I asked this question over on Hacker News, as well as Quora, but I thought I’d also ask it here…

The UK plans to intercept all electronic communication. They currently don’t plan to snoop on content, but as noted elsewhere connection data is just as invasive.

To me this is both a civil liberties and business risk problem. I view my list of business contacts as confidential information and I don’t trust the government not to leave this information on a train somewhere.

Legal solutions are one thing, but the snoops keep raising their heads, so my feeling is that we need to actually find a way to make this sort of thing technically impossible.

Content encryption is already largely solved, although for email we still need a critical mass of people using PGP or similar.

VPNs just seems to push the problem to another jurisdiction, and if this is an agenda all governments will one day pursue, this will become decreasingly useful.

What can an individual do to protect content and connection data? Onion routing for mail servers? Do technical solutions rely on everyone doing it and so are unlikely to get much traction?

So what are your thoughts? What can we build?

I suppose it shouldn’t come as any surprise that a government goes back on its word once they get to power, but it nonetheless disappoints to discover that LibCons have resurrected Labour’s batshit insane Intercept Modernisation Programme.

Now called the Communications Capabilities Development Programme and containing a few superficial tweaks (namely dispensing with a centralised database), it is still the same impractical authoritarian mass surveillance nightmare that Labour tried to push through before they were rightfully ousted at the last election – hopefully never to return.

As with IMP, the CCCP CCDP plans to record details of phone calls, text messages, location, emails, IMs and social network activity.

As with IMP the content of messages isn’t to be recorded – just when, where, from and to whom. I suspect this concession was down to data processing limitations more than anything else, but as I’ve remarked on before this actually makes it a whole lot worse as it introduces the very easy to fall victim of guilt by association fallacy.
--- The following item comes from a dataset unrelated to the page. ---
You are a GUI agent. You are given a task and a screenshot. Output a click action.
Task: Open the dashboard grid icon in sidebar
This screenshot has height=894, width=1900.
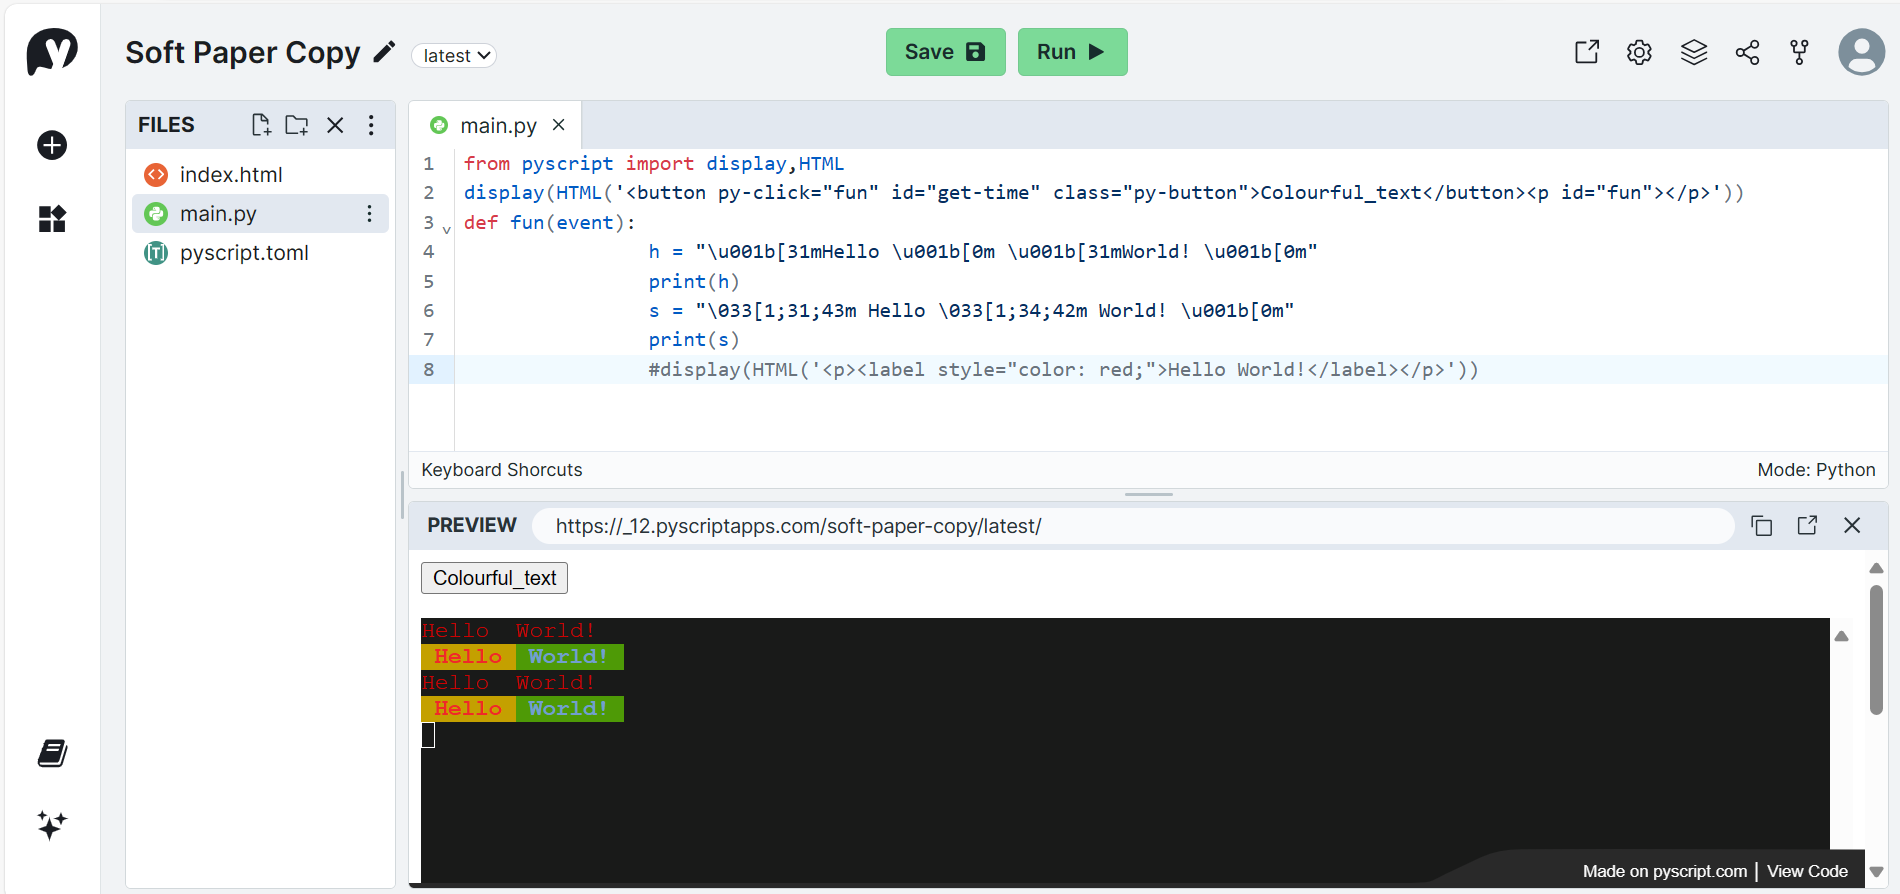click(x=52, y=219)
Consider the following situations:

  1. I am so incensed by RabidManWithAHookForAHand’s views that I email him to say he’s an idiot. He replies and a flame war ensues.
  2. I meet someone at a party, we get chatting and I add them as a friend on Facebook and we exchange a few IMs. Later they turn out to be a animal rights activist.

Without context, both these situations would likely flag me up as a person of interest.

Content or no, the deluge of irrelevant data this sort of mass surveillance would produce must surely make it harder to spot the anything that is important. The signal to noise ratio must be particularly poor.

Blanket surveillance such as this sacrifices much and gains little, lets the government go on “fishing expeditions” and will do very little to protect us from terrorists (if you accept the government’s assertion that the barbarians are at the gate, which personally I doubt very much).

Historically of course the biggest threat to life and liberty a population has faced has nearly always been posed by their own government.